[R] Incorrect p value for binom.test?

Fri Feb 6 08:49:37 CET 2009

On Thu, 5 Feb 2009, Albyn Jones wrote:

> The computation 2*sum(dbinom(c(10:25),25,0.061)) does not correspond
> to any reasonable definition of p-value.  For a symmetric
> distribution, it is fine to use 2 times the tail area of one tail.
> For an asymetric distribution, this is silly.
>

"Silly" is much too strong. There is a perfectly good reason to compare 2*sum(dbinom(c(10:25),25,0.061)) to a two-sided test threshold.

The argument is that what we are really doing in usual two-sided location tests is two one-sided tests at alpha/2 rather than one two-sided test at alpha. The null hypothesis is being compared to two different alternatives (better or worse vs same) and the decisions about the future would be different depending on which tail we ended up using.

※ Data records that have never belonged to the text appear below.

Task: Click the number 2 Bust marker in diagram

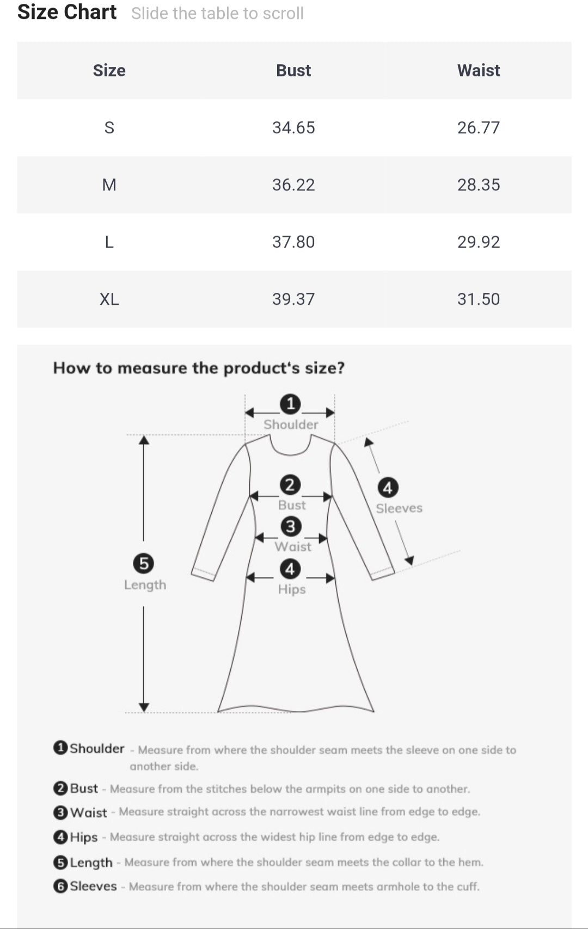Action: (x=290, y=484)
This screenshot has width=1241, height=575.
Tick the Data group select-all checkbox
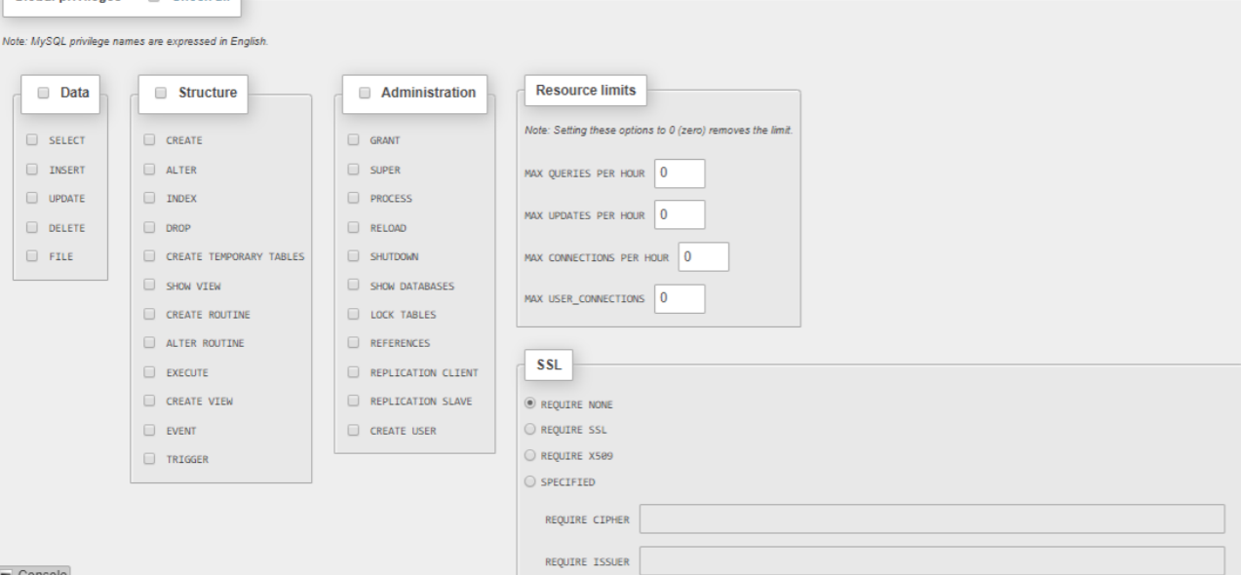pyautogui.click(x=43, y=93)
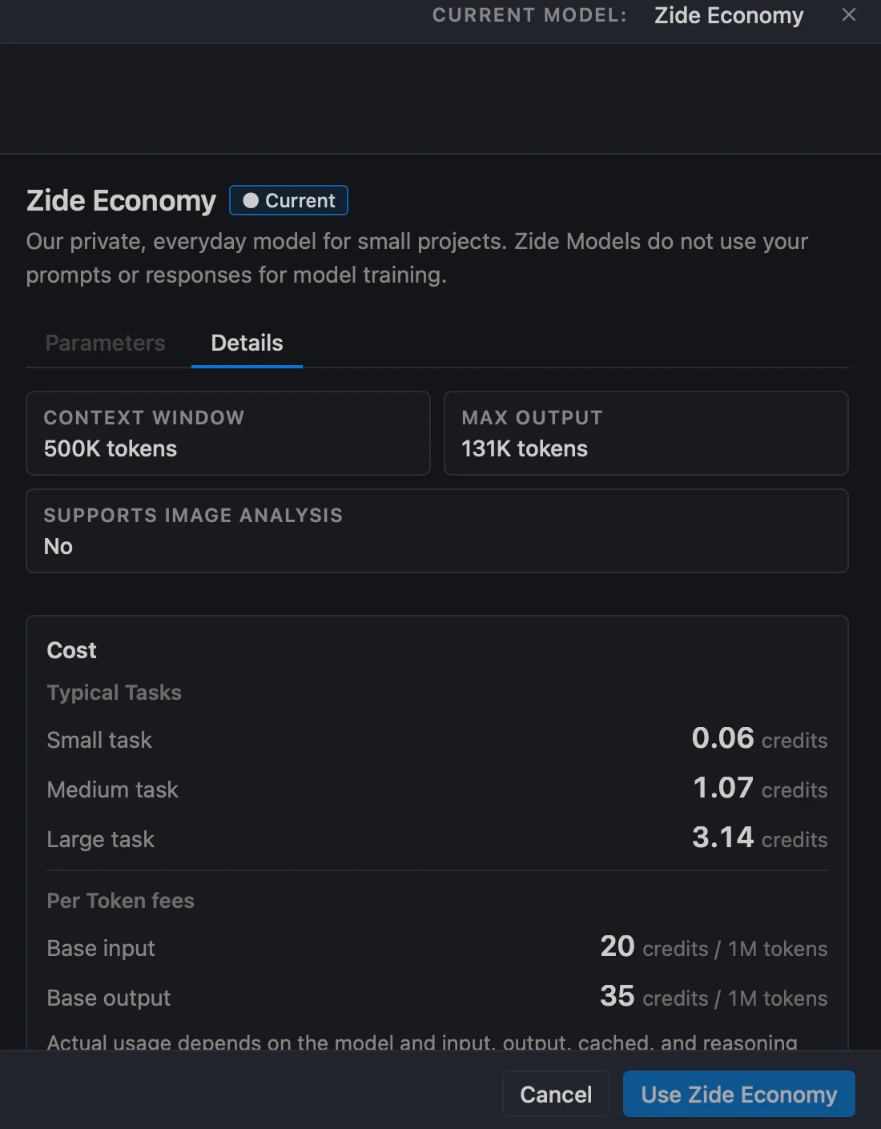Click the Max Output info card
This screenshot has width=881, height=1129.
646,433
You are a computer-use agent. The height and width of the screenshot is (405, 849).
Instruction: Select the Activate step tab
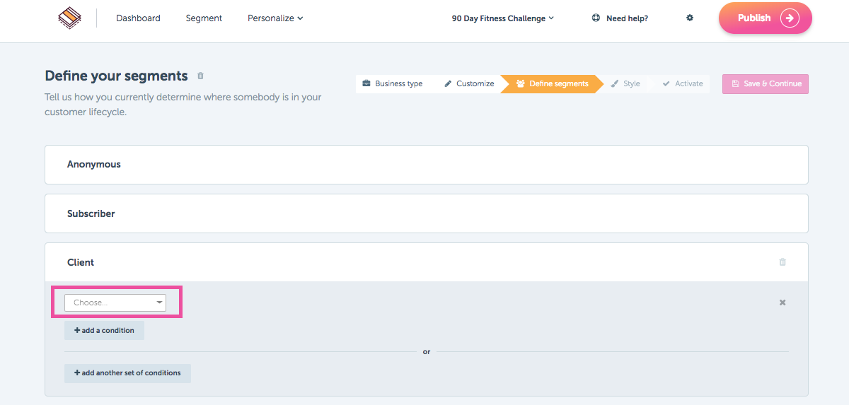coord(683,83)
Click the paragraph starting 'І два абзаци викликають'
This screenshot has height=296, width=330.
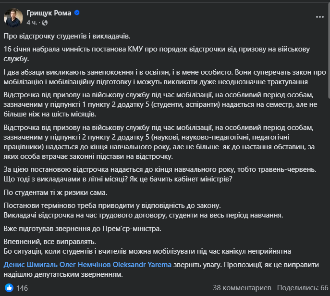[164, 77]
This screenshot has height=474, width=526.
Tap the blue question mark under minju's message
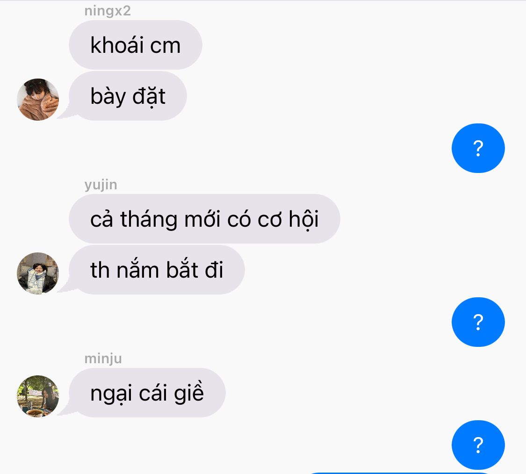(478, 445)

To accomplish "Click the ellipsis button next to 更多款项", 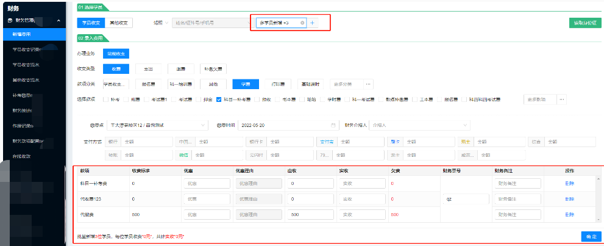I will coord(561,99).
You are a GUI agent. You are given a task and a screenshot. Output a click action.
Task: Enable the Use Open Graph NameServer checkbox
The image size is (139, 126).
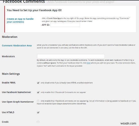click(38, 101)
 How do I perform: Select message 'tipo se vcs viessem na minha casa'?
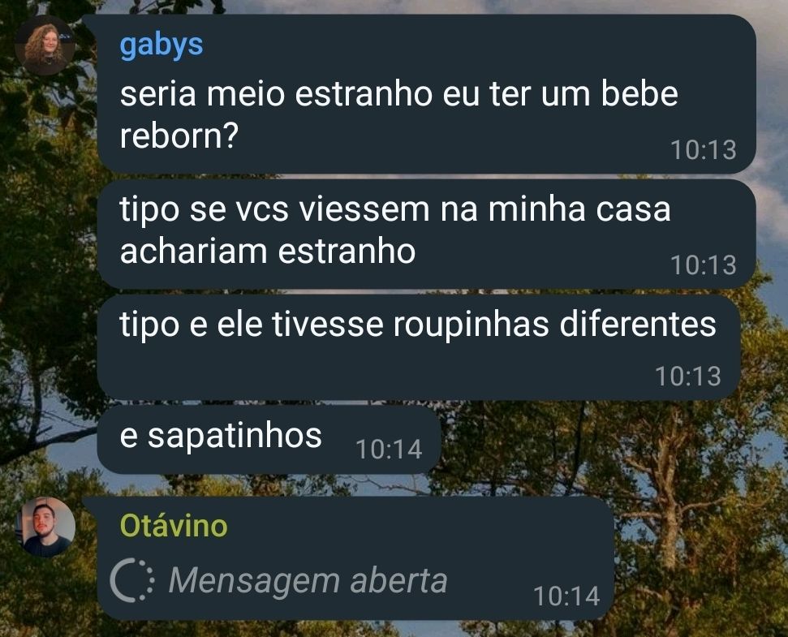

This argument says that we we should compare a one-sided tail area such as sum(dbinom(c(10:25),25,0.061)) to alpha/2; equivalently that we should compare 2*sum(dbinom(c(10:25),25,0.061)) to alpha [or to informal standards for strength of evidence or whatever you typically do with p-values]. I'm not saying that this is the only sensible way to handle and interpret p-values in two-sided tests, but I really don't think it can be dismissed as 'silly'.

      -thomas

Thomas Lumley			Assoc. Professor, Biostatistics
tlumley at u.washington.edu	University of Washington, Seattle

PS: Daniel Dennett has described as an occupational hazard for philosophers the tendency to go from "I can't imagine X" to "No one can imagine X" to "X is inconceivable".  The transition from "I can't imagine how X would be used" to "X is useless" is somewhat similar, as is the Extreme Bayesian transition from "X wasn't derived by a formal consideration of posterior expected loss" to "X can't be derived by a formal consideration of posterior expected loss" to "X is incoherent". Why, yes, I am grumpy about a reviewer. How did you guess?